Dynamic Modeling and Suppression Parameter Optimization for High-Frequency Vibrations in Deepwater Push-the-Bit Rotary Steerable Systems

With the advancement of hydrocarbon reservoir development into deepwater environments, the application of Push-the-Bit Rotary Steerable Systems (PTB-RSS) in deepwater drilling operations has become increasingly prevalent. However, due to the dynamic transmission characteristics of seawater riser systems, surface monitoring systems struggle to effectively capture downhole high-frequency vibration signals, posing significant challenges to the dynamic performance and operational reliability of Bottom Hole Assemblies (BHA) equipped with PTB-RSS. This study establishes a coupled dynamic model to elucidate the mechanisms by which engineering parameter variations induce High-Frequency Torsional Beating (HFTB) in BHAs.
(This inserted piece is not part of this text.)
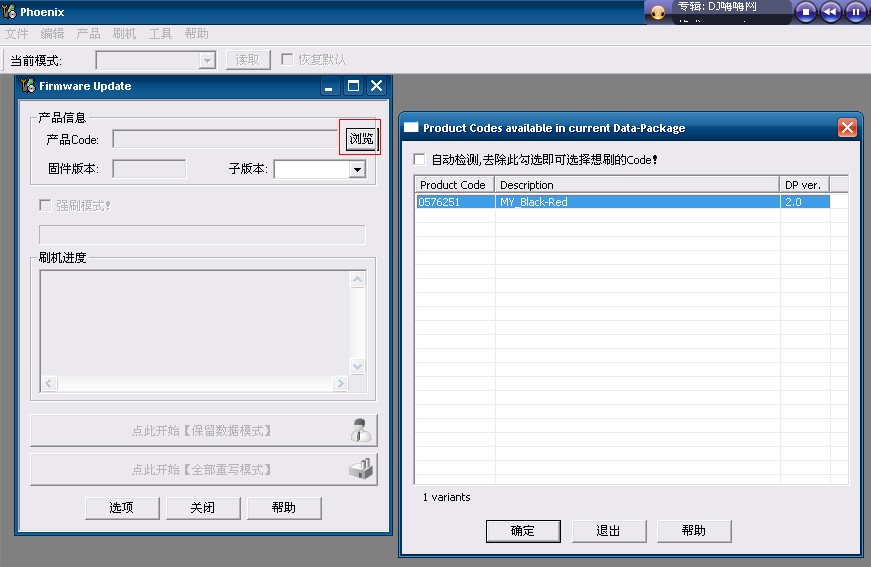Screen dimensions: 871x567
Task: Minimize the Firmware Update window
Action: (330, 86)
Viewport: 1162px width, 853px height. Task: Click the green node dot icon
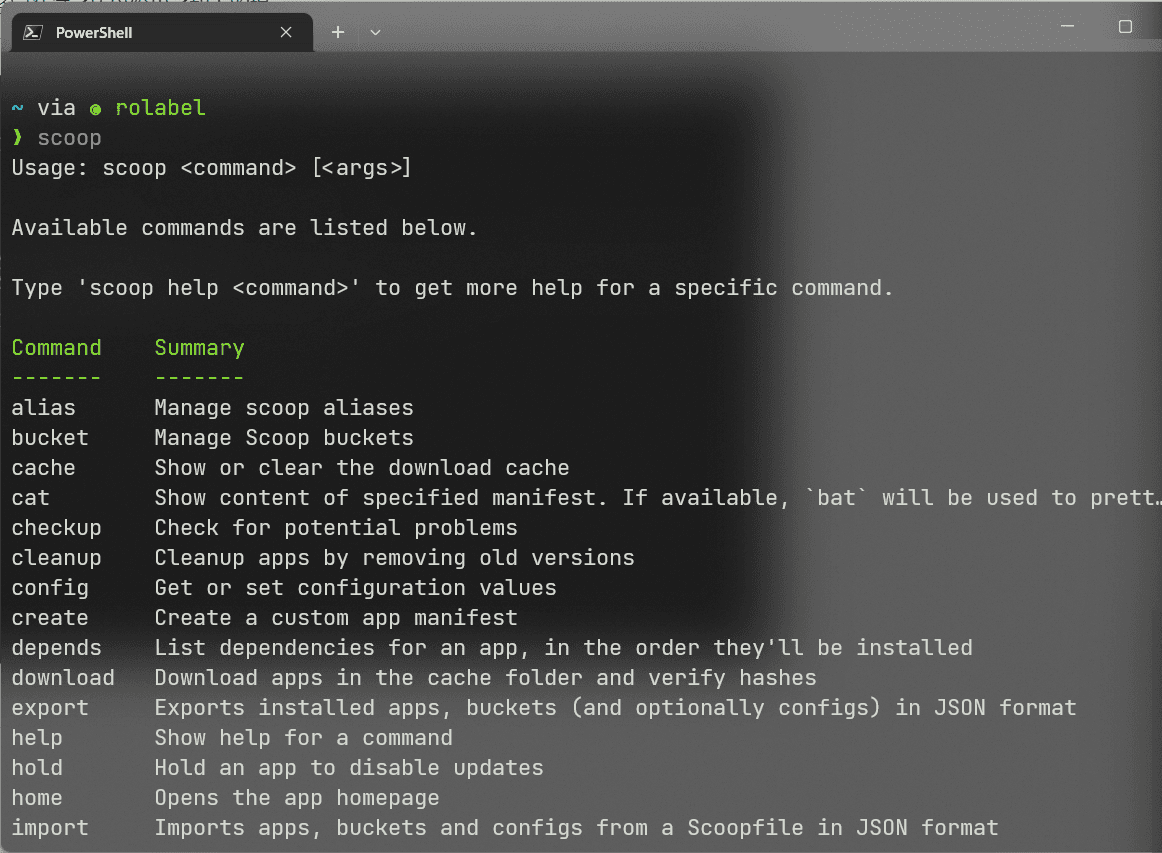96,110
Innovatively, the upper drill string system is abstracted as a lumped mass-torsional spring-damper system to characterize its torque transmission behavior. For BHA dynamic analysis, critical factors such as mandrel friction effects under PTB-RSS steering forces and bit-rock contact torque are incorporated, leading to the development of a refined BHA dynamic model based on the Finite Element Method (FEM). By coupling these two modeling approaches, a comprehensive dynamic analysis model for PTB-RSS drill strings in deepwater systems is established, enabling efficient and accurate simulation of localized HFTB phenomena in BHAs. The simulation results demonstrate strong agreement with full-scale downhole vibration test data. Sensitivity analysis reveals that when the well depth reaches a critical threshold of 5,500 meters and the drill string rotational speed exceeds 240 rpm, the BHA enters an HFTB instability regime, where steering force adjustments fail to mitigate vibration responses. Applying this model to diagnose vibration conditions in a high-displacement well in Brazil’s Santos Basin confirms that the abnormal reduction in Rate of Penetration (ROP) at the 5,500-meter interval is fundamentally attributed to HFTB. This research pioneers the numerical reproduction of localized BHA HFTB through the construction of a multi-scale dynamic model for deepwater drilling. The revealed vibration induction mechanisms and critical engineering parameter thresholds provide theoretical foundations for vibration prediction and dynamic control of PTB-RSS BHAs in deepwater directional wells, offering significant engineering guidance for ensuring safe and efficient drilling in deepwater complex-structure wells.